:: Exercise details ::
Reproduce the rows below without any change, from the line containing "Reset diagram view with the home icon" through the line containing "Action: (x=58, y=270)", including both of those lines.

— begin Recorded information —

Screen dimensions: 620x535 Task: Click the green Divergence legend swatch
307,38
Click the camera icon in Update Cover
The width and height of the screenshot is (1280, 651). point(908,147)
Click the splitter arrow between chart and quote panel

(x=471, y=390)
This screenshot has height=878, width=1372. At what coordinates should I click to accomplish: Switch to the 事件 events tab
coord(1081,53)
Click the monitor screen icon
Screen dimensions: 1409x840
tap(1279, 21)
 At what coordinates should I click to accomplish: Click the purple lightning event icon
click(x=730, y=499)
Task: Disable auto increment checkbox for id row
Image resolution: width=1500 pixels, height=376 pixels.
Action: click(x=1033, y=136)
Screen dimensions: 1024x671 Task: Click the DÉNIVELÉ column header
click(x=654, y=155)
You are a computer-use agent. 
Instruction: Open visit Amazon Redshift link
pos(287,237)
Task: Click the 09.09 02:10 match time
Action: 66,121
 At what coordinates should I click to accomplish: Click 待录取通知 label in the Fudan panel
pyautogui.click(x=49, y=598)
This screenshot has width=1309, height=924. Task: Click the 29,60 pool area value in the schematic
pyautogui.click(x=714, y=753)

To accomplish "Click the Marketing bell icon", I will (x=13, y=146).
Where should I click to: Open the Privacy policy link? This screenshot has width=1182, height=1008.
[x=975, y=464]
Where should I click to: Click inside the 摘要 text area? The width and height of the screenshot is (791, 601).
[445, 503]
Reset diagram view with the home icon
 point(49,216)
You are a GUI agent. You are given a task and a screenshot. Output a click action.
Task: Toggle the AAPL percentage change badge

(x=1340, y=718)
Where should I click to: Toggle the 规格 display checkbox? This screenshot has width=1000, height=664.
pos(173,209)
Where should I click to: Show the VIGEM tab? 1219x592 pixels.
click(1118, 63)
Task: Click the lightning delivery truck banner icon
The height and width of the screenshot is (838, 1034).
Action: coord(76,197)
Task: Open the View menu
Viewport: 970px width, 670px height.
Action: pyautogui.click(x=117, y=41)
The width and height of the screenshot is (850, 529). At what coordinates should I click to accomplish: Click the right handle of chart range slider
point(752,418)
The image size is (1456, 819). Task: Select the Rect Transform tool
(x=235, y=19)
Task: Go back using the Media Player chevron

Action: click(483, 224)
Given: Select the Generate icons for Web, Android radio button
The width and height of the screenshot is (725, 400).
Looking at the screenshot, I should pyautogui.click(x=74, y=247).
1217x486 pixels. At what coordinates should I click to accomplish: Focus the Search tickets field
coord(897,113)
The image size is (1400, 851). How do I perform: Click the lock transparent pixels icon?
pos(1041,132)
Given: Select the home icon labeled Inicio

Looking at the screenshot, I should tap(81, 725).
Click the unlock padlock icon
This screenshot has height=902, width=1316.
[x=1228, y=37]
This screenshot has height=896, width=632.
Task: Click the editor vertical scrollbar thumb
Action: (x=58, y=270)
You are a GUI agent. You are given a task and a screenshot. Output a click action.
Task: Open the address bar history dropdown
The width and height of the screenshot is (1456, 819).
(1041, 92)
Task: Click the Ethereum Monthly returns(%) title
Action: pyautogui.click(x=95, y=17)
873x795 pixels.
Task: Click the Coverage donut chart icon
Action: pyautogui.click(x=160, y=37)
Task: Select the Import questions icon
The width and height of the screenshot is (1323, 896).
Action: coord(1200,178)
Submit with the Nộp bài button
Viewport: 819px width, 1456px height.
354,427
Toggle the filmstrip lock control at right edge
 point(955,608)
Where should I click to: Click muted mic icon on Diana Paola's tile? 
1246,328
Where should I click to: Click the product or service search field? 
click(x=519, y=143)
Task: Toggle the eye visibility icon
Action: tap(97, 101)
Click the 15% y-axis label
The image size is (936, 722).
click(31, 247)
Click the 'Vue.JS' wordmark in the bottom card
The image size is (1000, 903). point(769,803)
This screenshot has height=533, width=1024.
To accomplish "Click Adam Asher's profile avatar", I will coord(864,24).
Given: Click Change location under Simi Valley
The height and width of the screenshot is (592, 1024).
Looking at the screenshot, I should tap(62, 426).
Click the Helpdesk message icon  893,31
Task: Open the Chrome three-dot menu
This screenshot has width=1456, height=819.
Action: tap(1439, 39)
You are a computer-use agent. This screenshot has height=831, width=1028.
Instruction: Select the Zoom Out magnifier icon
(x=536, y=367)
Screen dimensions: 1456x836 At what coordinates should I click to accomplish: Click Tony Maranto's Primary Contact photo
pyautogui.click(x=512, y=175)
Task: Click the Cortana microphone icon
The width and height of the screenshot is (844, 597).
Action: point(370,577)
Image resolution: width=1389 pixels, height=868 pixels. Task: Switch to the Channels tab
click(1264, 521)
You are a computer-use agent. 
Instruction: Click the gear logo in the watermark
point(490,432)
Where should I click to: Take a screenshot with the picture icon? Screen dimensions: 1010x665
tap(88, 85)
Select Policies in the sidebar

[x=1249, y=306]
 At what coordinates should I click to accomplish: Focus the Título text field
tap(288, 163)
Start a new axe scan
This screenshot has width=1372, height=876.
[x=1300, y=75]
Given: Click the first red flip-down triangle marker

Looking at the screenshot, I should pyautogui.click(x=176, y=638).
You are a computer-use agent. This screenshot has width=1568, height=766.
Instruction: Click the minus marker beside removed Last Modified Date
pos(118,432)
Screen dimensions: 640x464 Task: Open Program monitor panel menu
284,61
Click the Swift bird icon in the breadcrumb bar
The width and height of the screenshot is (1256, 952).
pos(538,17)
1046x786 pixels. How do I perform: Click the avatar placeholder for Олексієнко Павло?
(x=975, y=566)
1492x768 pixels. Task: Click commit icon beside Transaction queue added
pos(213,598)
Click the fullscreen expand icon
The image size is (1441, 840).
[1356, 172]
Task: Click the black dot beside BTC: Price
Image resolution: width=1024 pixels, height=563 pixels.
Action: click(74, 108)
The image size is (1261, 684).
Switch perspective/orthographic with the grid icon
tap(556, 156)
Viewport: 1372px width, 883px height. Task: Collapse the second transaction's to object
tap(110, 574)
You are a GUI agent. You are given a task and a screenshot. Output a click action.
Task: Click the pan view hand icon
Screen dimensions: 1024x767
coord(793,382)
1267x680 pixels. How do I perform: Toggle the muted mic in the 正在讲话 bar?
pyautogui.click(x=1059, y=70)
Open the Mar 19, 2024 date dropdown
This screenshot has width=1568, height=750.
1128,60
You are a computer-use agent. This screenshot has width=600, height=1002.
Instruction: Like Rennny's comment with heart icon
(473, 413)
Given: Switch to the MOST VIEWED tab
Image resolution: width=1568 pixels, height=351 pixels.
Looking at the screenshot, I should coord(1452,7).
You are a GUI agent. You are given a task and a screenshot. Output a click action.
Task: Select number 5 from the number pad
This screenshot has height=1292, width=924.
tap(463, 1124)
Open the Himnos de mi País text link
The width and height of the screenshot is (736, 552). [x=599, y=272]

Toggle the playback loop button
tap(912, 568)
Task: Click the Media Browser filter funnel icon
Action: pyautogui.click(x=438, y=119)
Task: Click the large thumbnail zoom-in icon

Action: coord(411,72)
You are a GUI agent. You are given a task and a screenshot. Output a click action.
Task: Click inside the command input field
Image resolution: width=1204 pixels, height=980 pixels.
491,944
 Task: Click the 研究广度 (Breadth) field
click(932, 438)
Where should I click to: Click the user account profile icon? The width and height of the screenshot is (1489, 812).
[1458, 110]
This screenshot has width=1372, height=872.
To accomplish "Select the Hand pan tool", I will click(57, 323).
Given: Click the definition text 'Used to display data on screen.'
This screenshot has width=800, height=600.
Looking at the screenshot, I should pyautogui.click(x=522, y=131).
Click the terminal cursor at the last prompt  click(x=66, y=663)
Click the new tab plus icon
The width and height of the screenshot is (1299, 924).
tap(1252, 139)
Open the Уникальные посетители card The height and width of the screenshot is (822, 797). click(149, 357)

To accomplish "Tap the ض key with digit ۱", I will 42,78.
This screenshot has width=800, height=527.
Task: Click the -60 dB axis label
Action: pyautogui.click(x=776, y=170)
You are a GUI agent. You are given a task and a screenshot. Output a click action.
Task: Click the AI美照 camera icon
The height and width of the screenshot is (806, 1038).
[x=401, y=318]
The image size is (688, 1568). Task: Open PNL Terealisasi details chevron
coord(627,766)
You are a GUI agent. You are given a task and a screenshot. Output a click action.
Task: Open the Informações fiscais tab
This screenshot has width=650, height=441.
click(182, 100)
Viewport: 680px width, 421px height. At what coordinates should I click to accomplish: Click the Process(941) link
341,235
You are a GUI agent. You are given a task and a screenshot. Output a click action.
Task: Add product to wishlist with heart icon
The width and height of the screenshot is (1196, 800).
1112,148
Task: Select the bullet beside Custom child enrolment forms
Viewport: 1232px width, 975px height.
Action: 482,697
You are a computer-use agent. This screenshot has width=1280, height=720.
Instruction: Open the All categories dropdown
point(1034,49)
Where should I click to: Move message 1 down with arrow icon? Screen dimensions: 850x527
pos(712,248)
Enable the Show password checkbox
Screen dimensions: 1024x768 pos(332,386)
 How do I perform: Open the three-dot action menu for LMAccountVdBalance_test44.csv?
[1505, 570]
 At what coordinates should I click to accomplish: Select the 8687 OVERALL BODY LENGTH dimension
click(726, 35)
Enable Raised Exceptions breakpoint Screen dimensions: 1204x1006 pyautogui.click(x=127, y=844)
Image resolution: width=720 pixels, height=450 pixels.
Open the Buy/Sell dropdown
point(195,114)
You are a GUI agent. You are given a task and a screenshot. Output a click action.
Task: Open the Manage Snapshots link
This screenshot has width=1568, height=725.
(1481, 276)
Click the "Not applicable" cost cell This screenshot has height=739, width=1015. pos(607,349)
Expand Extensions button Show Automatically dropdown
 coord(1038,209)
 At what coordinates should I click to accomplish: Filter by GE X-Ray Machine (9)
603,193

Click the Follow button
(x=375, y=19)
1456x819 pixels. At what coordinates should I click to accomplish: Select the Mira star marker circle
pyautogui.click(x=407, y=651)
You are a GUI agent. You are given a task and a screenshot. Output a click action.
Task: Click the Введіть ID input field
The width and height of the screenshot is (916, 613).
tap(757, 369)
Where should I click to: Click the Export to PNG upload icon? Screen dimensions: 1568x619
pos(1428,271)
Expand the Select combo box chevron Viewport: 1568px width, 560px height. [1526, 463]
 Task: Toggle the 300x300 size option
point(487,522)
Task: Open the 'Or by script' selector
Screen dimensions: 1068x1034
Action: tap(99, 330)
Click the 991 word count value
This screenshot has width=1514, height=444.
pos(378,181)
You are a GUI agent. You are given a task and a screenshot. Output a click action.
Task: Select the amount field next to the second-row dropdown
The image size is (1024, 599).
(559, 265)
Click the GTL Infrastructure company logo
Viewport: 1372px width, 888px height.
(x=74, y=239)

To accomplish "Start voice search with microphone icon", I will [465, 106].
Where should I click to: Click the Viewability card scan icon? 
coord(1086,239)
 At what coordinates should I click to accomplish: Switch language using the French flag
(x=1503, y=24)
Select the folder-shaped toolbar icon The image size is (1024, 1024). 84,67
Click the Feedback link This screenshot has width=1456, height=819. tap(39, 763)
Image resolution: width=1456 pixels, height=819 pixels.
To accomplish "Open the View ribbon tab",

— end Recorded information —

:: Expected output ::
Reset diagram view with the home icon
 point(49,216)
You are a GUI agent. You are given a task and a screenshot. Output a click action.
Task: Toggle the AAPL percentage change badge

(x=1340, y=718)
Where should I click to: Toggle the 规格 display checkbox? This screenshot has width=1000, height=664.
pos(173,209)
Where should I click to: Show the VIGEM tab? 1219x592 pixels.
click(1118, 63)
Task: Click the lightning delivery truck banner icon
The height and width of the screenshot is (838, 1034).
Action: coord(76,197)
Task: Open the View menu
Viewport: 970px width, 670px height.
Action: pyautogui.click(x=117, y=41)
The width and height of the screenshot is (850, 529). At what coordinates should I click to accomplish: Click the right handle of chart range slider
point(752,418)
The image size is (1456, 819). Task: Select the Rect Transform tool
(x=235, y=19)
Task: Go back using the Media Player chevron

Action: click(483, 224)
Given: Select the Generate icons for Web, Android radio button
The width and height of the screenshot is (725, 400).
Looking at the screenshot, I should pyautogui.click(x=74, y=247).
1217x486 pixels. At what coordinates should I click to accomplish: Focus the Search tickets field
coord(897,113)
The image size is (1400, 851). How do I perform: Click the lock transparent pixels icon?
pos(1041,132)
Given: Select the home icon labeled Inicio

Looking at the screenshot, I should tap(81, 725).
Click the unlock padlock icon
This screenshot has height=902, width=1316.
[x=1228, y=37]
This screenshot has height=896, width=632.
Task: Click the editor vertical scrollbar thumb
Action: (x=58, y=270)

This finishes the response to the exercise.